(Saved data entries)
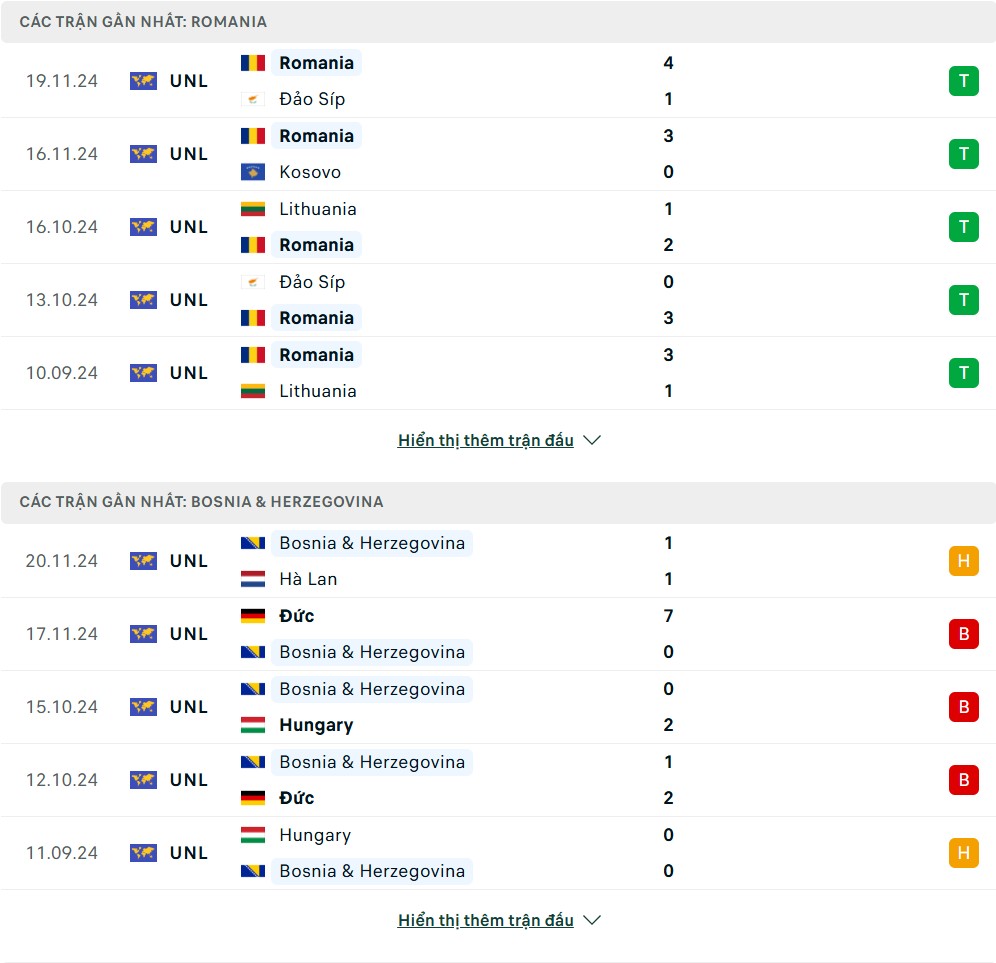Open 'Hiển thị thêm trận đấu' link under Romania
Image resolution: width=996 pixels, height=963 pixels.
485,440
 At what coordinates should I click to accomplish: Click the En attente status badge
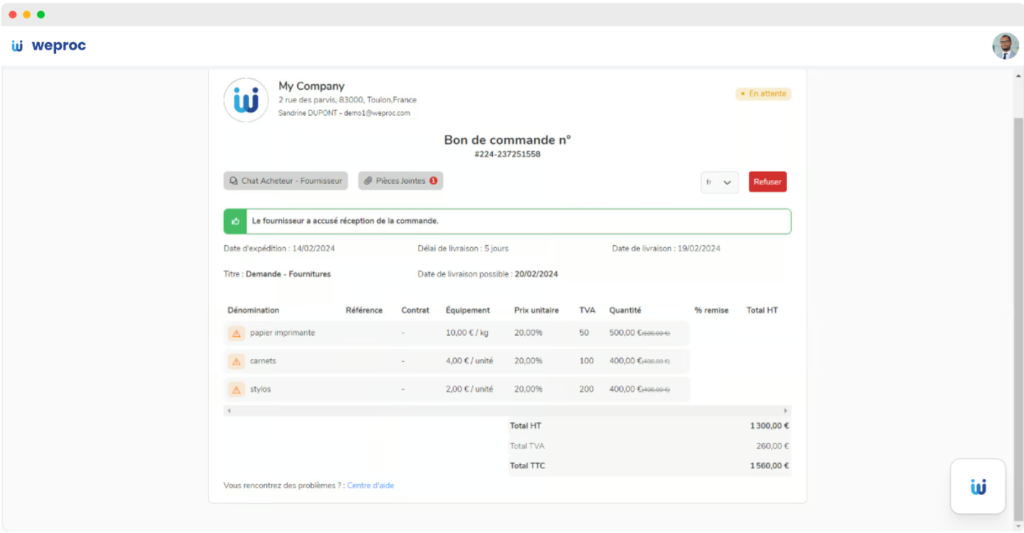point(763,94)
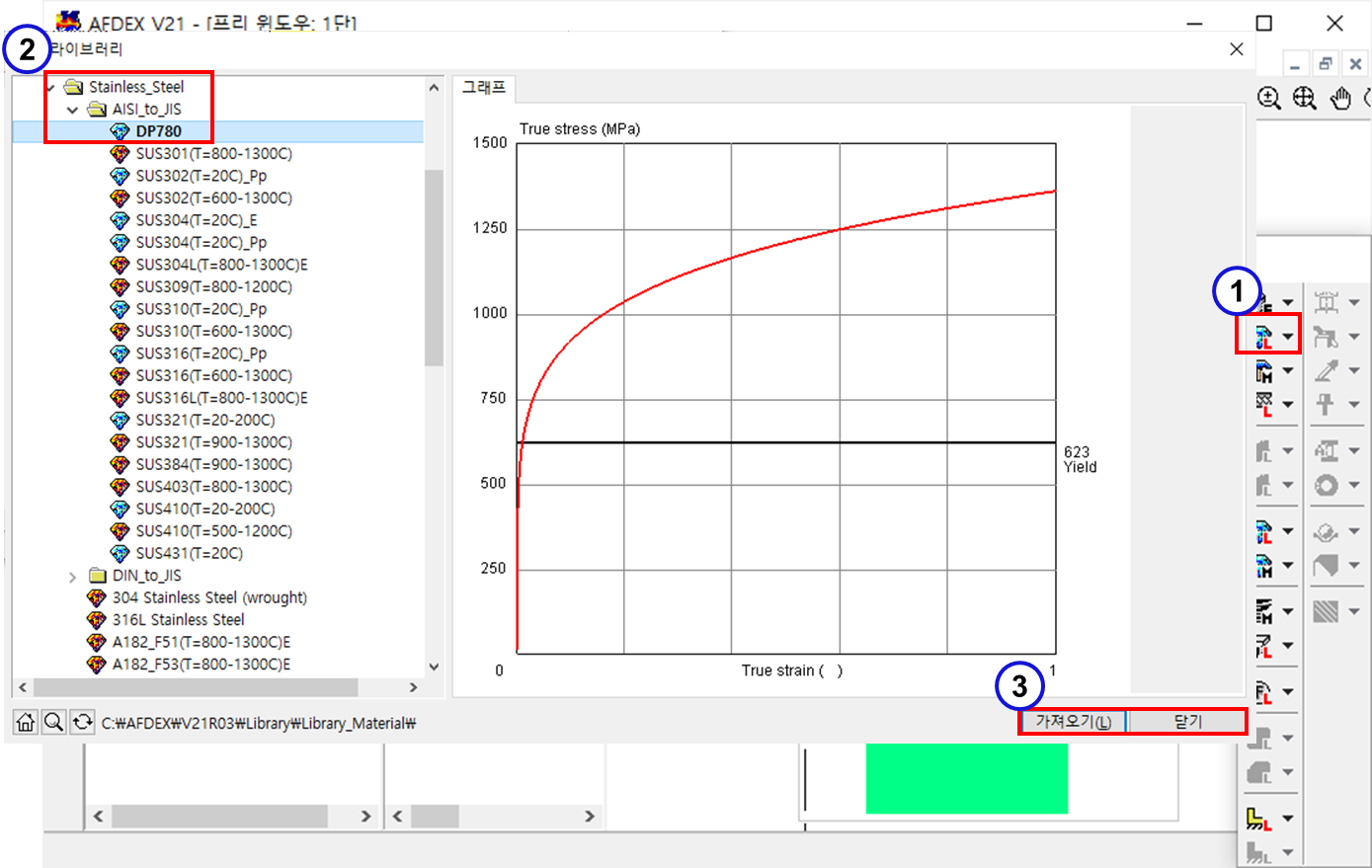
...
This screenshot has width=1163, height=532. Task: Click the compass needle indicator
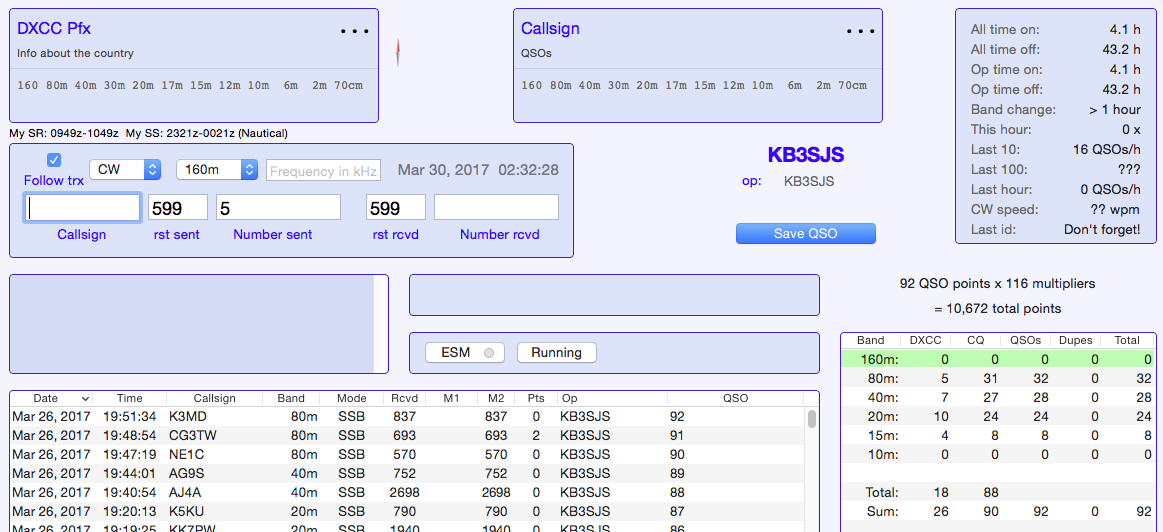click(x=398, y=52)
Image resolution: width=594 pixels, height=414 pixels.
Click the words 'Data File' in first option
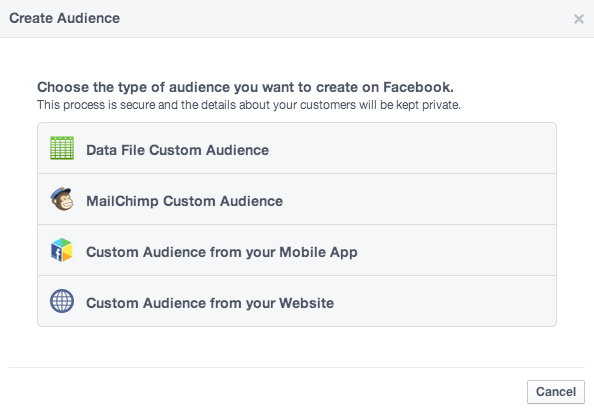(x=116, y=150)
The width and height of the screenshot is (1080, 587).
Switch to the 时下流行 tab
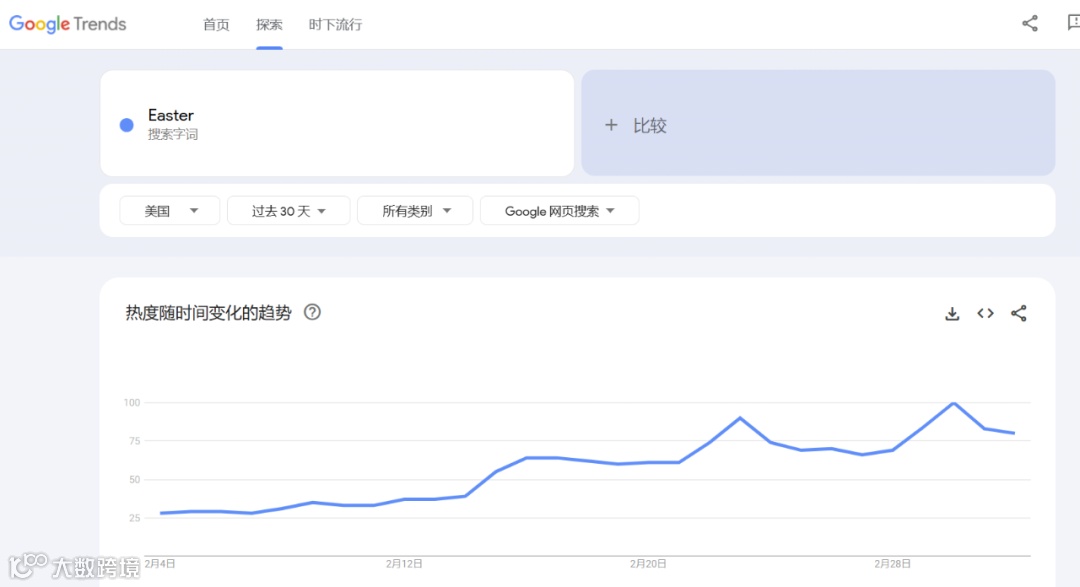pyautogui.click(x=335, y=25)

EXERCISE INSTRUCTIONS: Write out word for word the lines above that run from the one with "This screenshot has" to the one with "The width and". Include both end lines; exclude the images.

PROBLEM SOLUTION:
This screenshot has width=1163, height=532. Task: Click the compass needle indicator
click(x=398, y=52)
Image resolution: width=594 pixels, height=414 pixels.
Click the words 'Data File' in first option
(x=116, y=150)
The width and height of the screenshot is (1080, 587).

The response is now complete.